Enhanced I/O Error Handling Kernel Services
Enhanced I/O Error Handling (EEH) kernel services is an error recovery strategy for errors that occur during I/O operations on a Peripheral Component Interconnect (PCI), Peripheral Component Interconnect Extended (PCI-X), or PCI Express (PCIe) bus.
Bridges and switches, PCI-to-PCI or PCI-X-to-PCI-X PCIe switches, that enable each slot to be on its own bus provide a form of electrical and logical isolation of slots. The smallest PCI unit (device or function) that can be assigned to a logical partition (LPAR) is called a Partitionable Endpoint (PE).
For example, if each port of a 4-port Ethernet adapter can be assigned to a different LPAR, and each port is a PCI function, then each port would be a PE. In this case, granularity of a PE is a PCI function. A PE is not necessarily the same as a PCIe Endpoint, and the two should not be confused. A bridge or switch above the PE where the EEH state is maintained forms a PE domain. This bridge or switch is called the Top of PE domain. EEH recovery is performed according to the PE domain and is carried out by the Top of PE domain as directed by the software (operating system and device drivers).
Several PCI functions in one or more adapters that belong to the same EEH recovery domain are called a shared EEH domain. This has been typically limited to a multifunction adapter, in which the functions on the adapter are recovered together. Because a shared EEH domain supports any number of PCI functions to be included in it, including the functions on different adapters, its function is more general than a multifunction adapter. For present purposes, the multifunction model are referred to as the shared EEH model.
In the LPAR environment, a PE domain is the same as a shared EEH domain and includes all PCI functions in the PE domain. In other words, if multiple functions belong to a shared EEH domain, they cannot be individual PEs because the EEH recovery can only affect the LPAR to which the PE belongs.
- Single-function adapter with or without a bridge or switch on the adapter.
- Multifunction adapter without a bridge or switch on the adapter
- Multifunction adapter with a bridge or switch on the adapter.
The bridges can be of different types, such as PCI-to-PCI or PCIX-to-PCI, and so on. A switch is a PCIe switch, which is logically a collection of bridges. The exact type of the bridge or switch is not important to this programming model. These details are handled by the hardware and firmware. A bridged single-function adapter is treated like a bridged multifunction adapter for the purposes of EEH programming model.

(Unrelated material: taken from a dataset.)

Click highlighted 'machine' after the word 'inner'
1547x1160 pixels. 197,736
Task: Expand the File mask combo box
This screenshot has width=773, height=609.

The device drivers for all these types of adapters use the same EEH kernel services to drive the error recovery except for the registration service. A nonbridged single-function adapter calls the eeh_init() registration service function. Adapters in a shared EEH domain call the eeh_init_multifunc() function. This includes any bridged or nonbridged multifunction adapters and bridged single-function adapters. Although a nonbridged single-function adapter typically calls eeh_init(), it can choose the shared EEH model and call eeh_init_multifunc() instead. Regardless of the number of functions and bridges, the device drivers should always use the shared EEH model and call eeh_init_multifunc(). The PCIe device drivers are required to use the shared EEH model. Although the same services are used by the single and shared EEH adapter drivers, the error recovery models are different. In addition, any time there are intermediate bridges between the Top of PE domain and the PCI functions in the PE domain, those bridges have to be recovered as well. For example, a multifunction bridged adapter requires that the bridge on the adapter also be recovered.
- An adapter driver suspects an error on the card when it receives some invalid values from one or more locations in its I/O or memory spaces.
- The driver then confirms the existence of the error by calling EEH kernel services. After the error state is confirmed, the slot is declared frozen.
- After the slot is frozen, all further activities to the card are suspended until the error is recovered. For example, new read/write requests are blocked or failed.
- The driver attempts to recover the slot by toggling the reset line. After three attempts to recover, the driver declares the slot unusable (or dead). If the slot is reset successfully, normal operations resume.
The key difference in the single-function and shared EEH models is that in the shared EEH model, there is a need for coordination among different driver instances controlling the same PE domain. For example, a PE domain can include a physical device on a single slot. The driver instances controlling each function on the device require coordination. In addition, there are steps in the recovery process that need to be carried out only once. So among all registered drivers in a shared EEH domain, one is chosen to be the master. The drivers follow a state machine. The EEH kernel services are implemented so that they present an EEH recovery state machine to the device drivers. It is the master driver's responsibility to drive the state machine. The section titled Shared EEH Programming Model, which follows, contains more details on how a master driver is determined. Many details are hidden from the device drivers for simplicity. Because the shared EEH model is more flexible and extensible, it is recommended for the new device drivers.
In the single-function model, the device drivers are responsible for driving their own error recovery. In other words, they are responsible for implementing their own state machine. Every time EEH recovery is extended in some way at the hardware or firmware level, there is probably a code and testing impact on the single-function implementations. As previously described, a single-function adapter should still use the shared EEH model. In that case, all the messages from the EEH kernel services are sent to just one driver instance.